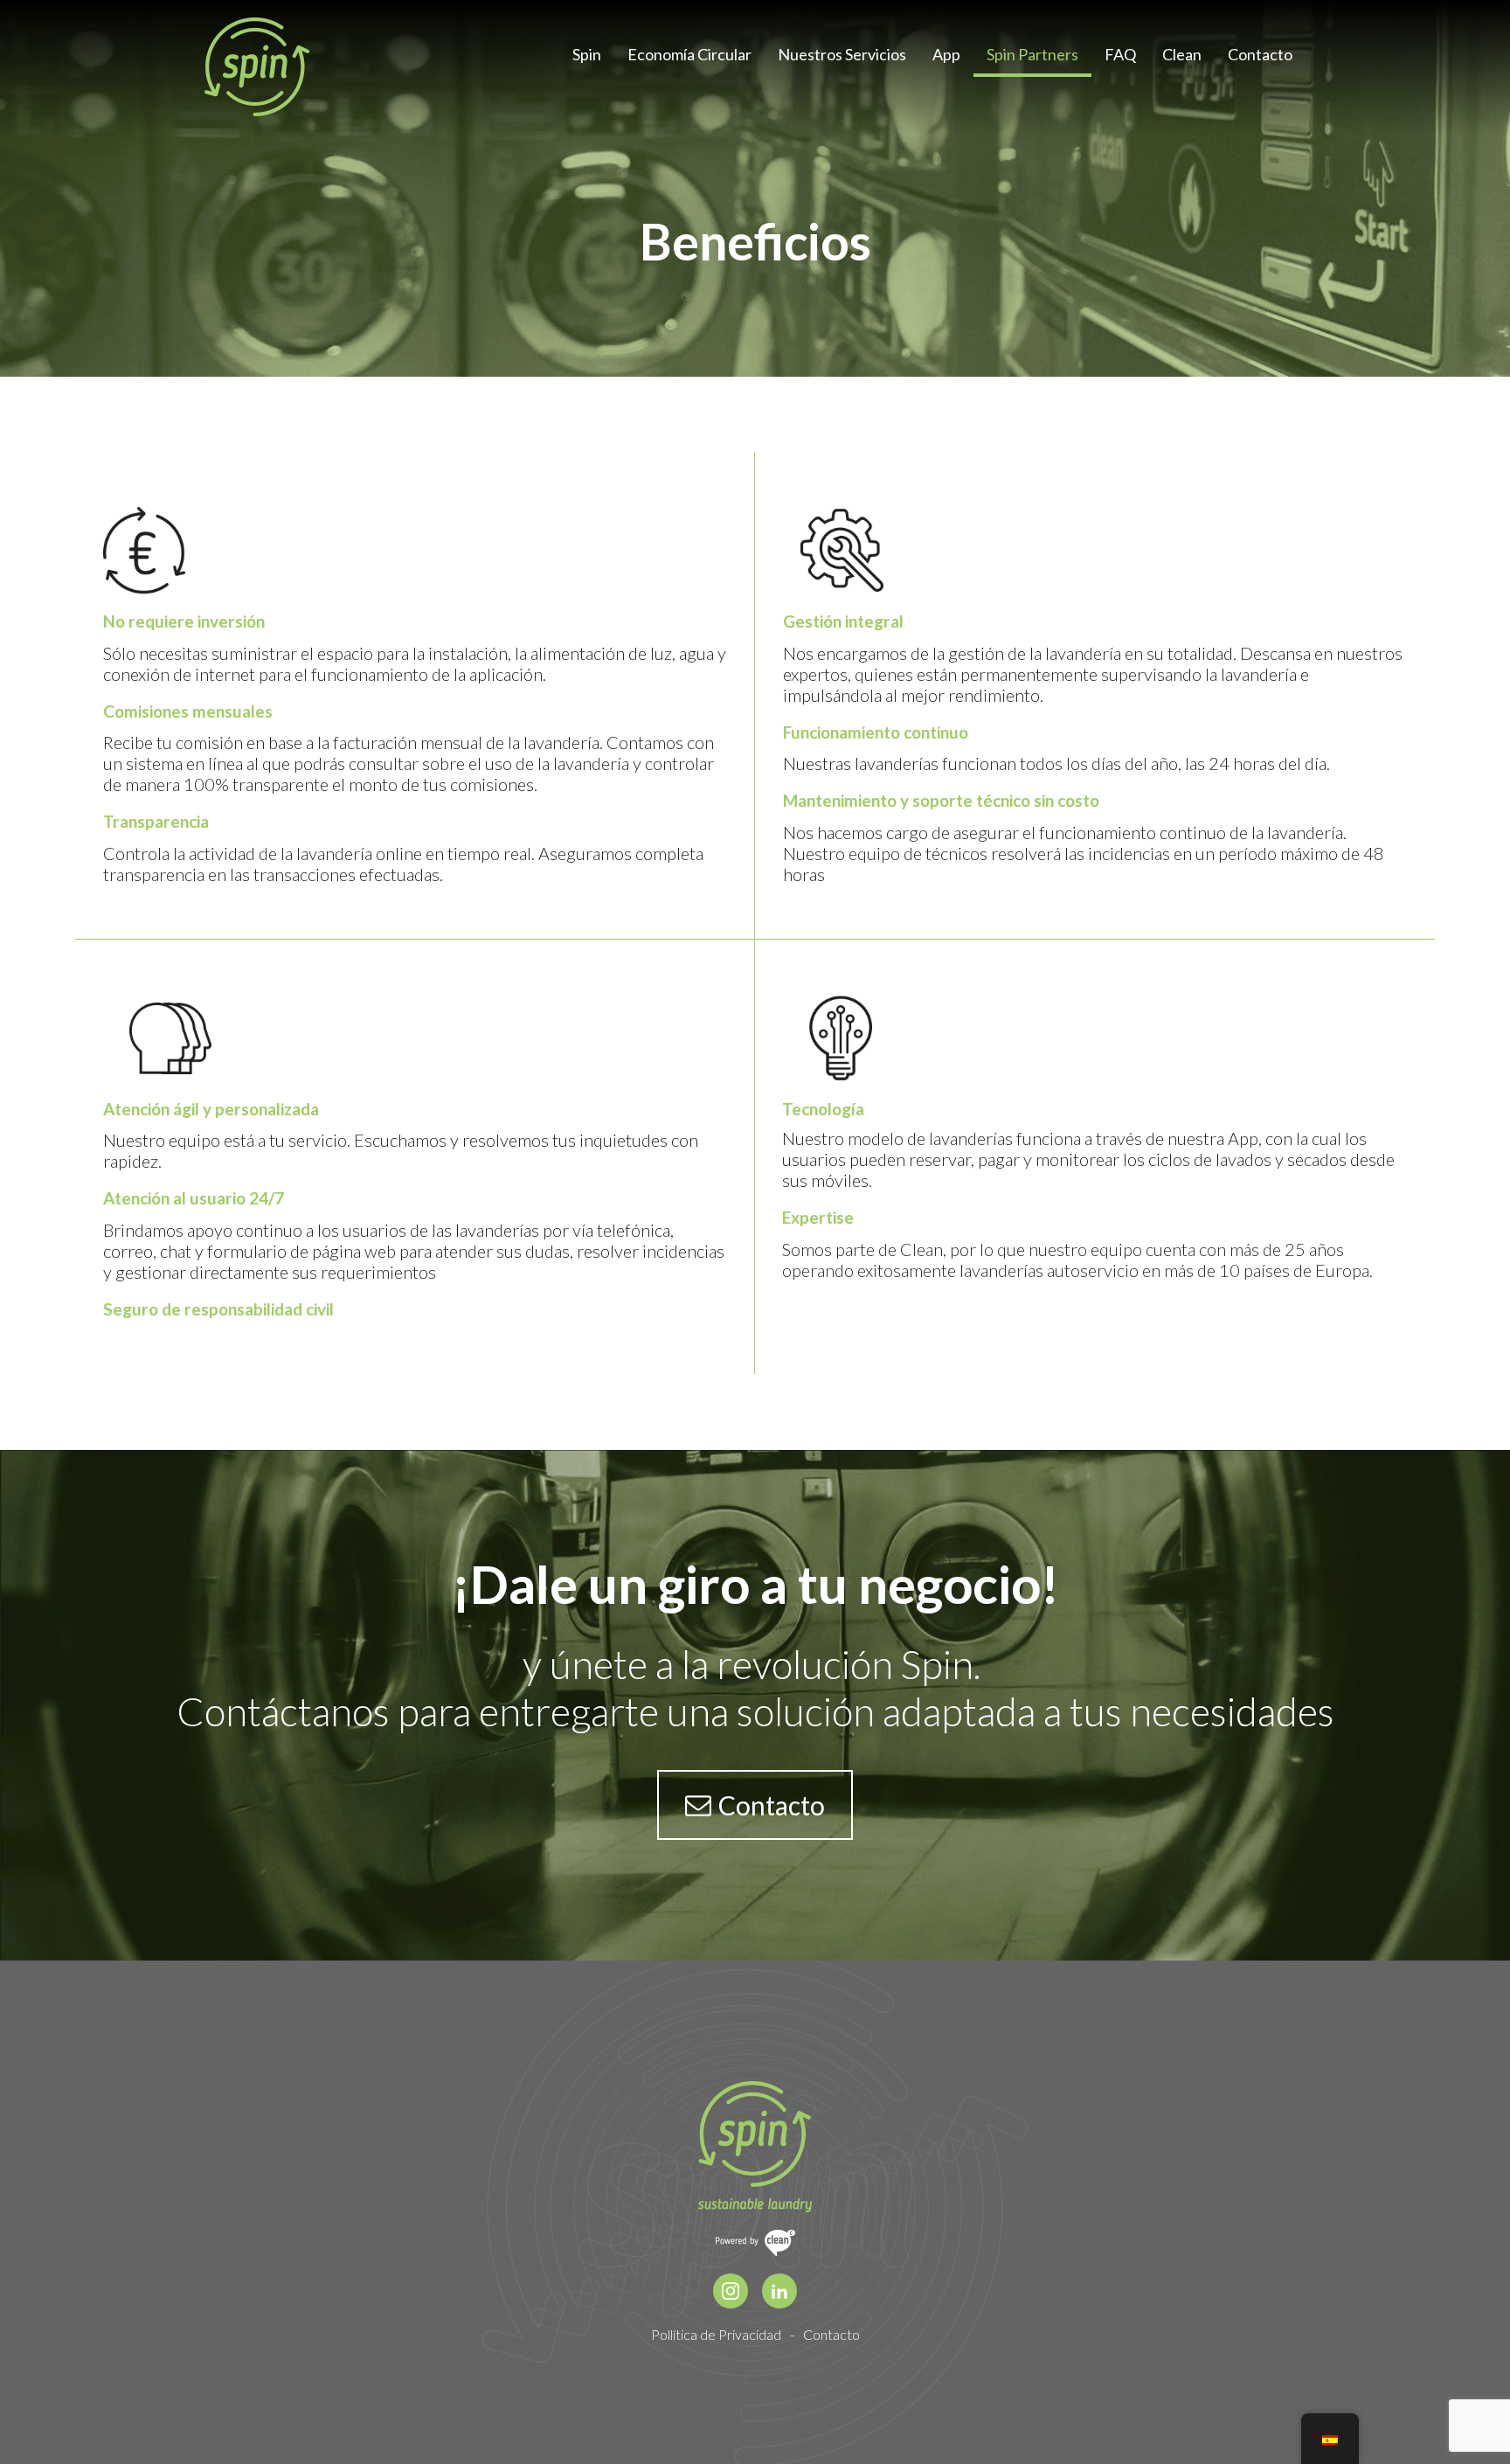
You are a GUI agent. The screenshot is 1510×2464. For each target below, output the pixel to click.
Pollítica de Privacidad (716, 2334)
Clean (1182, 54)
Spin (586, 54)
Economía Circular (689, 54)
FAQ (1120, 54)
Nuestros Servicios (842, 54)
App (946, 54)
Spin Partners (1032, 54)
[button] (755, 1805)
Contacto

= What is required =
Retype everything in the material word for word, minus pictures.

= Solution below =
You are a GUI agent. The screenshot is 1510×2464. For each target below, output the pixel to click.
Pollítica de Privacidad (716, 2334)
Clean (1182, 54)
Spin (586, 54)
Economía Circular (689, 54)
FAQ (1120, 54)
Nuestros Servicios (842, 54)
App (946, 54)
Spin Partners (1032, 54)
[button] (755, 1805)
Contacto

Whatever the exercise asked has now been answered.